= Document extract =
=== Section Start ===

During the Ordovician, the southern continents were assembled into Gondwana, which reached from north of the equator to the South Pole. The Panthalassic Ocean, centered in the northern hemisphere, covered over half the globe. At the start of the period, the continents of Laurentia (in present-day North America), Siberia, and Baltica (present-day northern Europe) were separated from Gondwana by over 5000 km of ocean. These smaller continents were also sufficiently widely separated from each other to develop distinct communities of benthic organisms. The small continent of Avalonia had just rifted from Gondwana and began to move north towards Baltica and Laurentia, opening the Rheic Ocean between Gondwana and Avalonia. Avalonia collided with Baltica towards the end of Ordovician.

Other geographic features of the Ordovician world included the Tornquist Sea, which separated Avalonia from Baltica; the Aegir Ocean, which separated Baltica from Siberia; and an oceanic area between Siberia, Baltica, and Gondwana which expanded to become the Paleoasian Ocean in Carboniferous time. The Mongol-Okhotsk Ocean formed a deep embayment between Siberia and the Central Mongolian terranes. Most of the terranes of central Asia were part of an equatorial archipelago whose geometry is poorly constrained by the available evidence.

The period was one of extensive, widespread tectonism and volcanism. However, orogenesis (mountain-building) was not primarily due to continent-continent collisions. Instead, mountains arose along active continental margins during accretion of arc terranes or ribbon microcontinents. Accretion of new crust was limited to the Iapetus margin of Laurentia; elsewhere, the pattern was of rifting in back-arc basins followed by remerger. This reflected episodic switching from extension to compression. The initiation of new subduction reflected a global reorganization of tectonic plates centered on the amalgamation of Gondwana.

The Taconic orogeny, a major mountain-building episode, was well under way in Cambrian times. This continued into the Ordovician, when at least two volcanic island arcs collided with Laurentia to form the Appalachian Mountains. Laurentia was otherwise tectonically stable. An island arc accreted to South China during the period, while subduction along north China (Sulinheer) resulted in the emplacement of ophiolites.

The ash fall of the Millburg/Big Bentonite bed, at about 454 Ma, was the largest in the last 590 million years. This had a dense rock equivalent volume of as much as 1140 km3. Remarkably, this appears to have had little impact on life.

=== Section End ===

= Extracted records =
=== Section Start ===

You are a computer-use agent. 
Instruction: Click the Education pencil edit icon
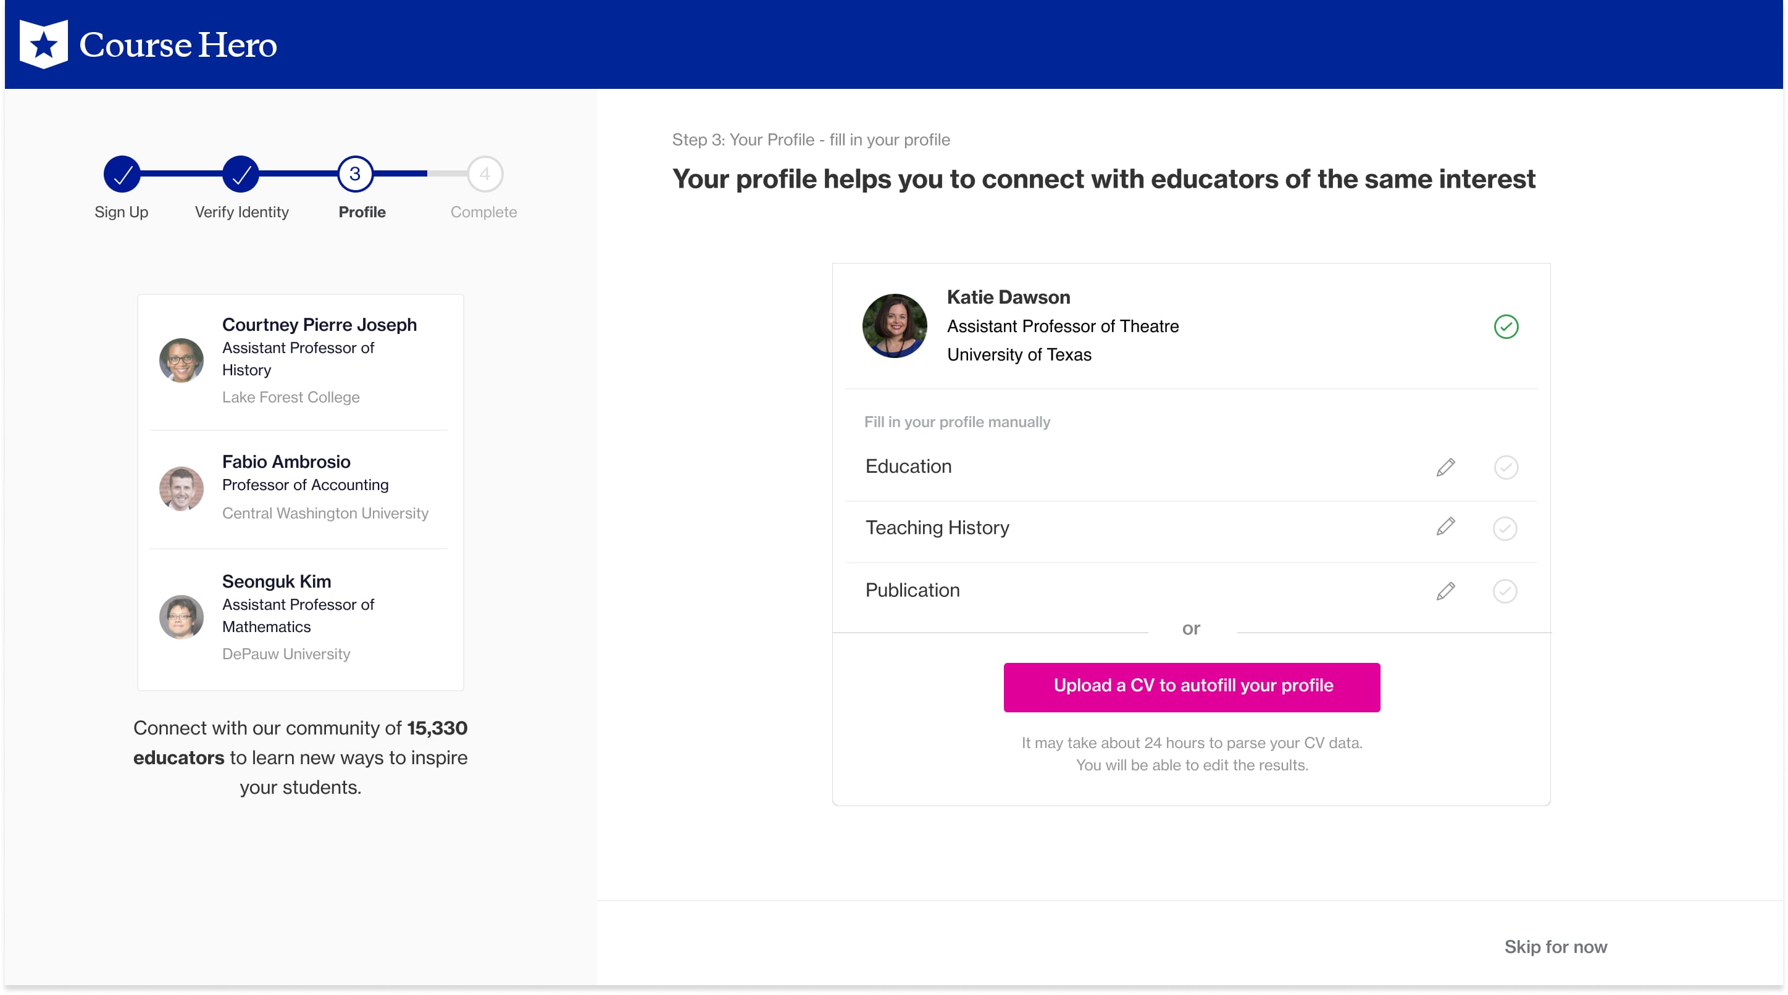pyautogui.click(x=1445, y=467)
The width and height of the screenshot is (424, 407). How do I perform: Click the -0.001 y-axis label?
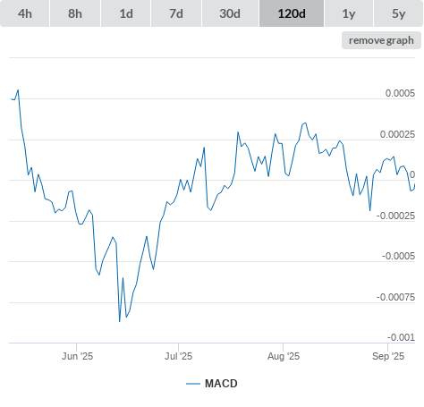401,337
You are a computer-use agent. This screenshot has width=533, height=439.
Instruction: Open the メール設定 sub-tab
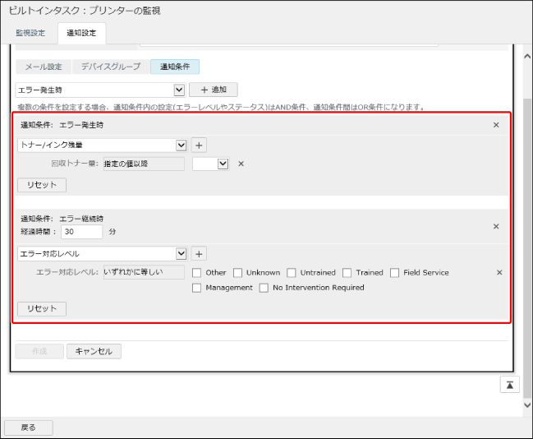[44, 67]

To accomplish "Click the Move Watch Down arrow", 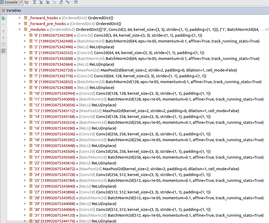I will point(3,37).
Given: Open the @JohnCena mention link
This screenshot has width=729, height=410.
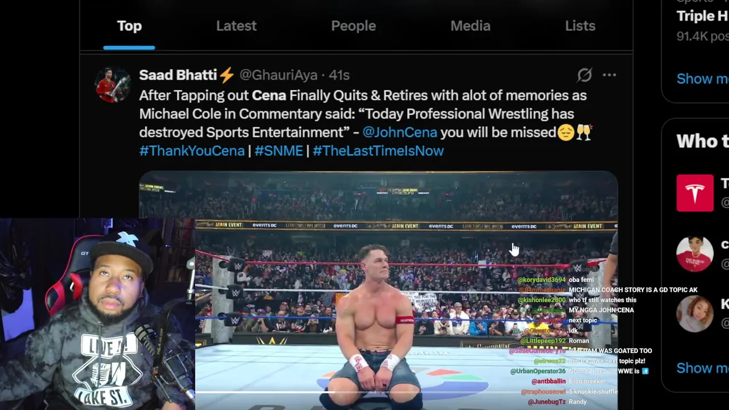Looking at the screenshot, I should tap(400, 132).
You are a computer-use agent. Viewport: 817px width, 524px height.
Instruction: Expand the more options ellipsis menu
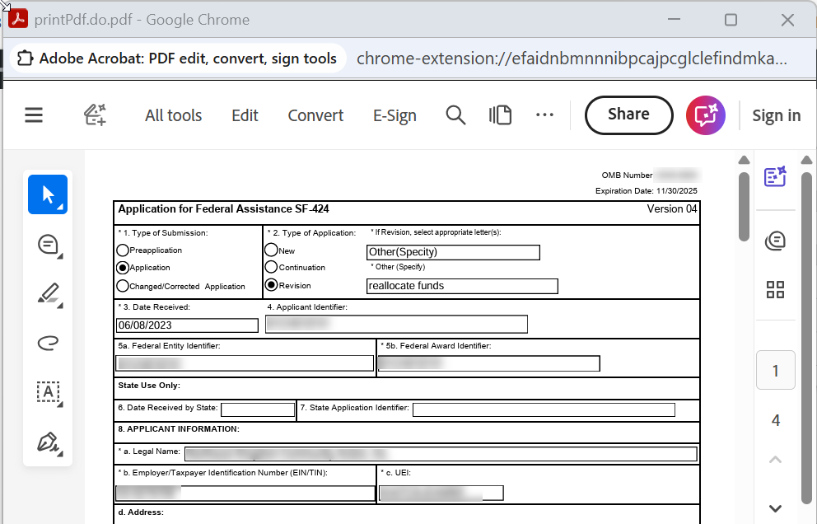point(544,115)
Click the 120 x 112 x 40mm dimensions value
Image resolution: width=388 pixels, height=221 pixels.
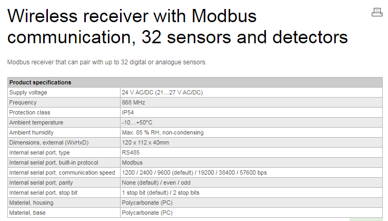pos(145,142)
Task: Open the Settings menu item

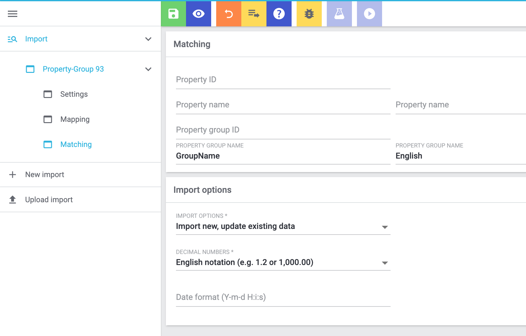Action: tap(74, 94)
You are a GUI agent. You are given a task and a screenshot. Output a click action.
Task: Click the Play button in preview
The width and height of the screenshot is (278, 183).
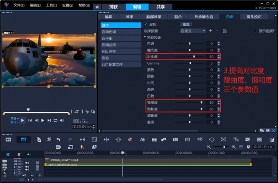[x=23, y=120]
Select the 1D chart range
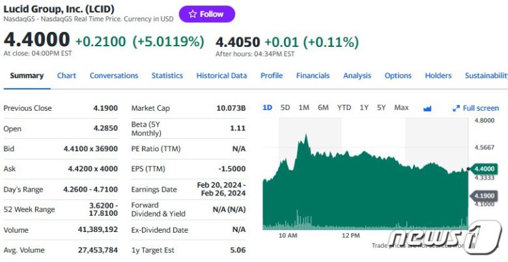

=== Section End ===

= Prompt 1 =
In the Ordovician text, which ocean opened between Gondwana and Avalonia?
= Prompt 2 =
Rename "Tornquist Sea" as "Tornquist Ocean" in the Ordovician text, and write out the passage beginning at the words "Other geographic features" and stopping after "the available evidence.".

= Output 1 =
The Rheic Ocean.

= Output 2 =
Other geographic features of the Ordovician world included the Tornquist Ocean, which separated Avalonia from Baltica; the Aegir Ocean, which separated Baltica from Siberia; and an oceanic area between Siberia, Baltica, and Gondwana which expanded to become the Paleoasian Ocean in Carboniferous time. The Mongol-Okhotsk Ocean formed a deep embayment between Siberia and the Central Mongolian terranes. Most of the terranes of central Asia were part of an equatorial archipelago whose geometry is poorly constrained by the available evidence.